» Your objective: Please continue the article on liposomal melatonin and immune function, starting right after its last sentence.
──────── Passage provided
In the world of natural medicine, melatonin is commonly used to help support the natural sleep cycle.* However, researchers have revealed that it plays a critical role in immune function as well.*
Melatonin is a hormone made by the pineal gland with the primary purpose of controlling the body’s sleep cycle. Researchers first identified and isolated it in 1958. Three years later, in 1961, a British hematologist discovered liposomes. Liposomes are synthesized, spherical vessels created from cholesterol and phospholipids, which are an essential part of every cell in the body. Practitioners use them as a standard carrier system to deliver active compounds, such as melatonin, into the body.
The bilipid layers of liposomes are highly compatible with the body and can deliver fat-soluble and water-soluble compounds while protecting the contained nutrients from digestive acids. As a result, liposomes enhance the bioavailability of the compounds and ensure that a higher percentage of the nutrients are delivered to their target destination. Liposomes also have lower toxicity than the fillers used to make pills or non-organic capsules.
A Brief History of Melatonin and Its Impact on Immune Function
Researchers first suspected that melatonin might play a significant role in immune function after observing shift workers with continually changing sleep schedules. The workers not only experienced erratic levels of melatonin production but also presented poor health outcomes.* Observing these workers inspired researchers to more closely examine how sleep hormones interact with immune response and impact inflammation in the body.
How Does Liposomal Melatonin Impact the Immune System?
Consistent, high-quality sleep is fundamental to overall health. Without it, the hypothalamic-pituitary-adrenal (HPA) axis activation that is correlated with the stress response doesn’t get a chance to turn off. Our immune system suffers as a result. Melatonin dietarysupplementation can reset the circadian clock and increase the quality and regularity of sleep.* Healthy levels of melatonin can also significantly support the immune system.*
When medical providers and researchers examine immune function, they consider many markers, one of which is Natural Killer (NK) cells. NK cells are a type of white blood cell that plays a critical role in the immune response by eliminating cells associated with infection. Researchers have linked melatonin with NK cells, specifically the interleukins IL-1, IL-2, IL-6, and IL-12. Melatonin is also linked to CD3 and CD4 protein complexes, which are T cell co-receptors. Melatonin also helps to activate Th1 lymphocytes by modulating IL-12.*
These qualities of melatonin highlight its role as a cytokine regulating hormone and serve as evidence of its significant impact on immunity, inflammation, and even hematopoiesis (blood cell production).*
Why Liposomal Should Be Preferred for A Hormone Like Melatonin
Liposomal technology has significantly progressed since its development in the early 60s. Liposomes now come in a variety of forms, including stealth liposomes, target liposomes, and stimuli-sensitive liposomes, all of which are designed to successfully deliver compounds into the body.
────────────────
──────── Data for analysis
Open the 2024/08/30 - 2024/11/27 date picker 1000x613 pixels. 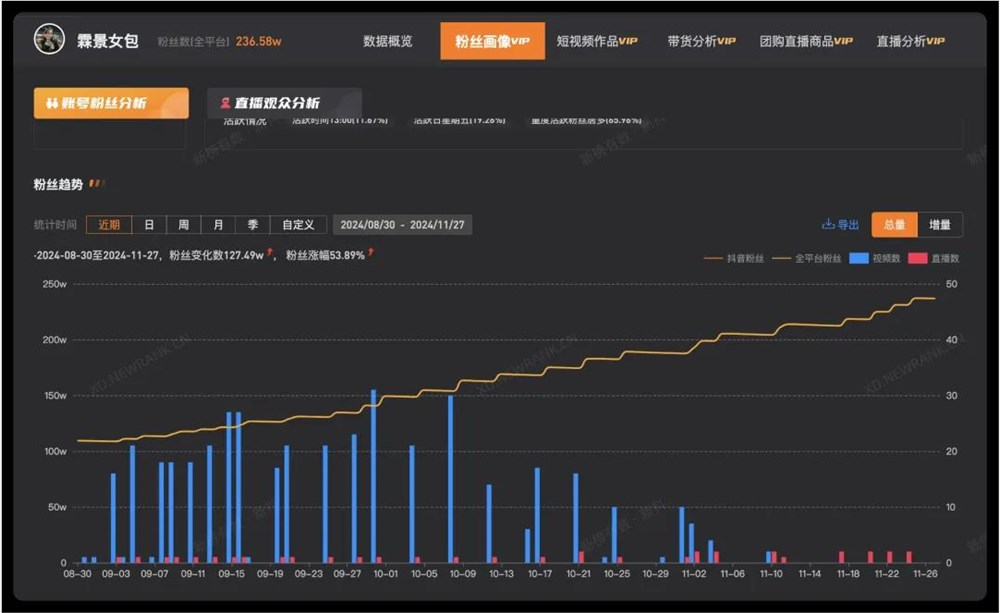(402, 225)
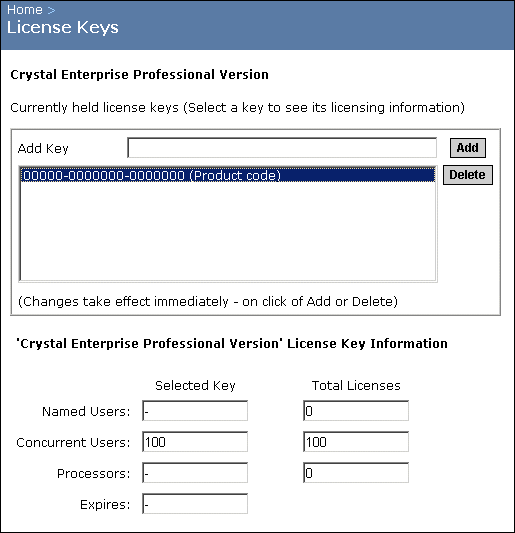
Task: Click the Add button
Action: (467, 148)
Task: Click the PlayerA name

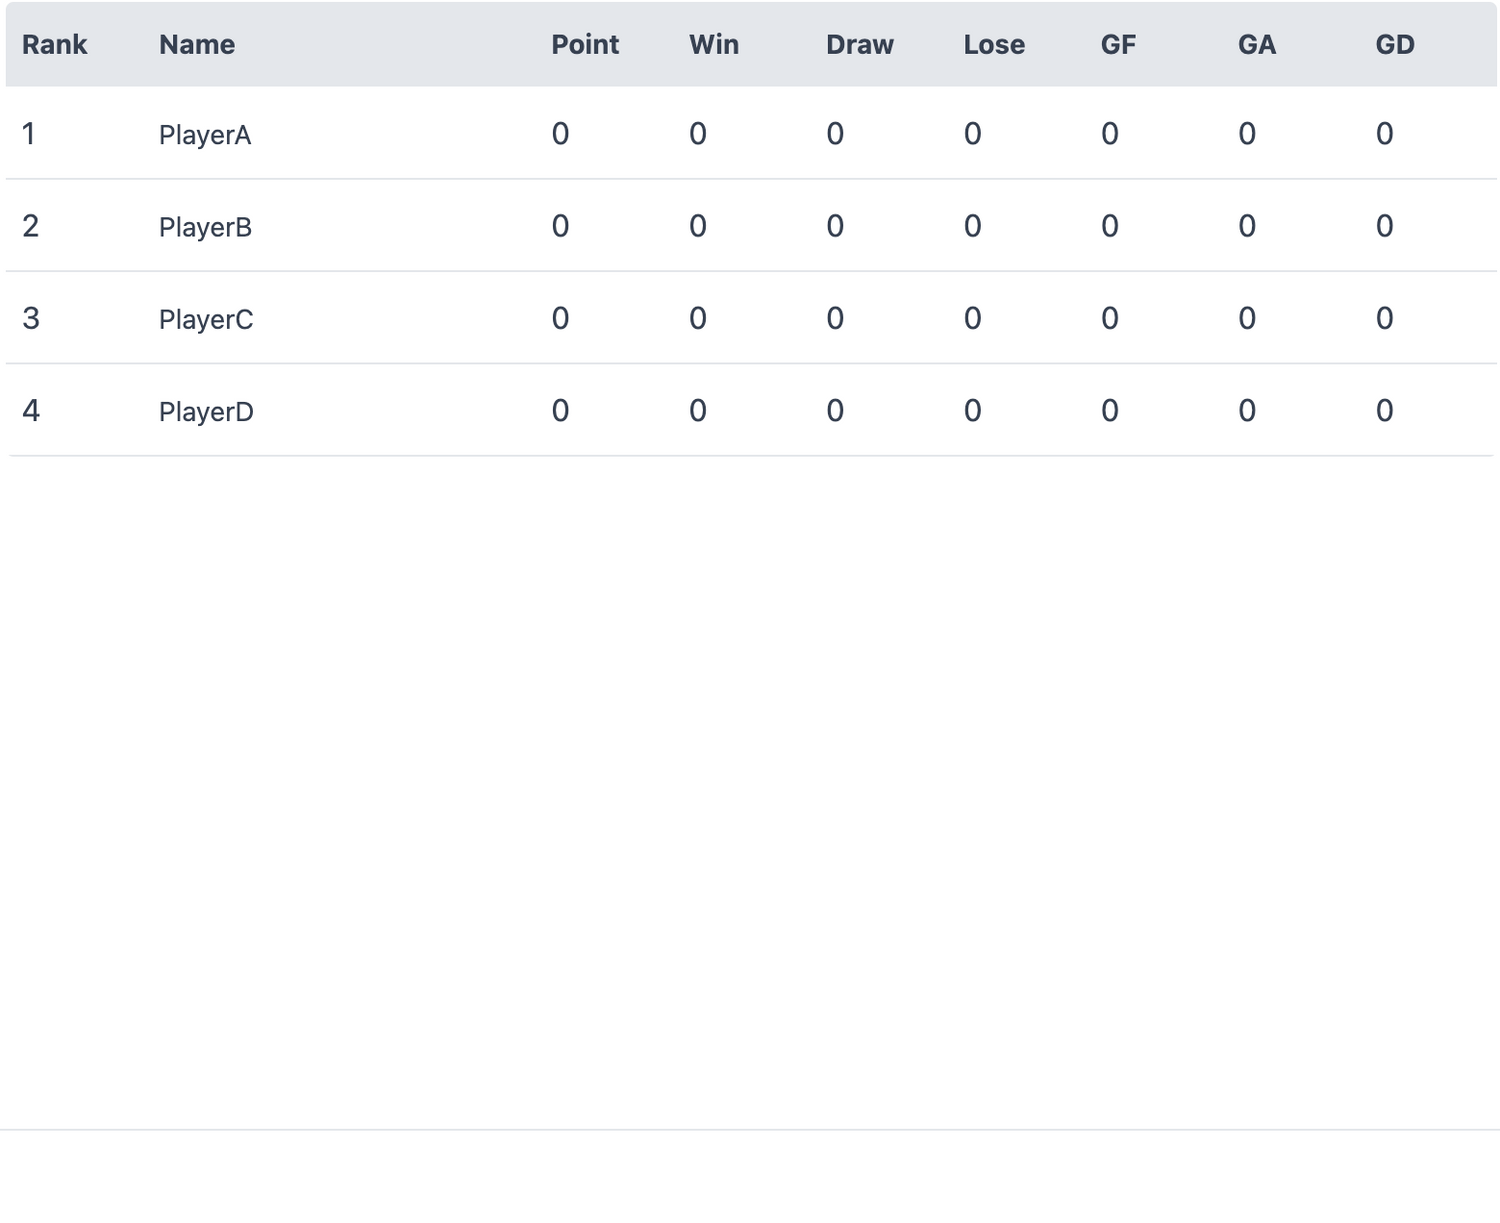Action: [x=205, y=135]
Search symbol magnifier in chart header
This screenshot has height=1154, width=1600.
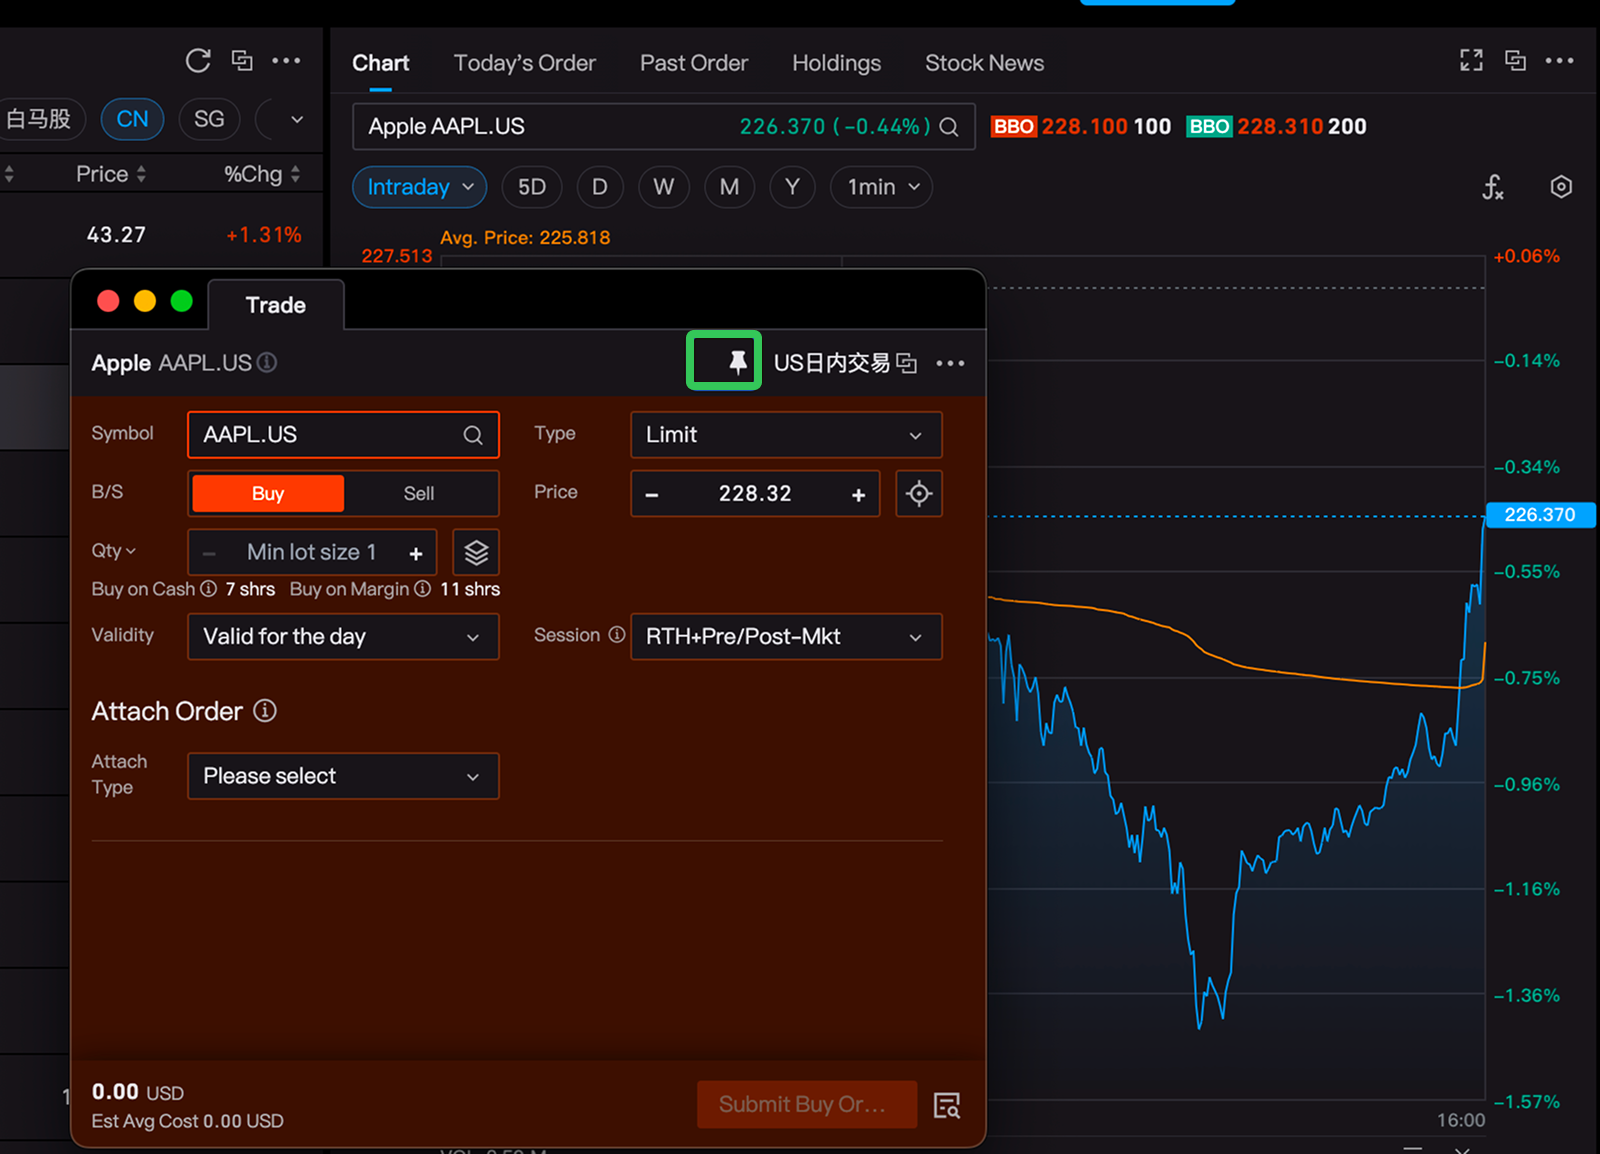point(949,127)
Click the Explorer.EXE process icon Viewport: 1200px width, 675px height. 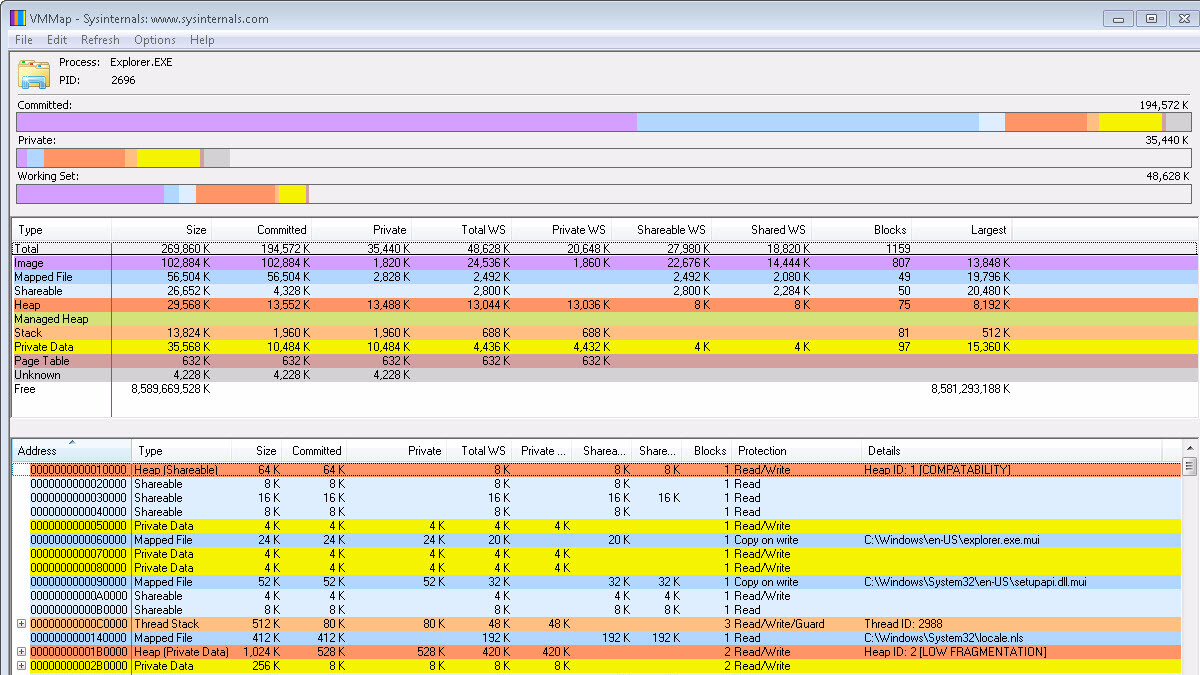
────────────────
» Task answer:
Dosage consistency is critical when doctors and healthcare practitioners prescribe compounds for their patients. Yet, there are many factors that can affect how much of the nutrient is absorbed, including differences in patient physiology, varying levels of gastric acid, and gut permeability. Modern liposomal encapsulation helps keep absorption levels more consistent because the lipid layers protect the compound from premature degradation.
When melatonin protected by a liposomal capsule reaches its intended destination, it can be processed through diffusion instead of cell fusion. Cell fusion occurs when cells combine to create a larger cell. In diffusion, the compound slides into the membrane of the cell naturally. Diffusion is more akin to how human cells naturally interact, which reduces the loss of nutrients during the transfer. Ultimately, liposomal delivery allows for more rapid activation of the transported melatonin.
Using liposomal melatonin may improve sleep quality and support the immune system.* Although melatonin is exceptionally well-tolerated, even by children, it is a hormone and must be treated as such. So be sure to consult with your preferred health care professional before adjusting your dosage.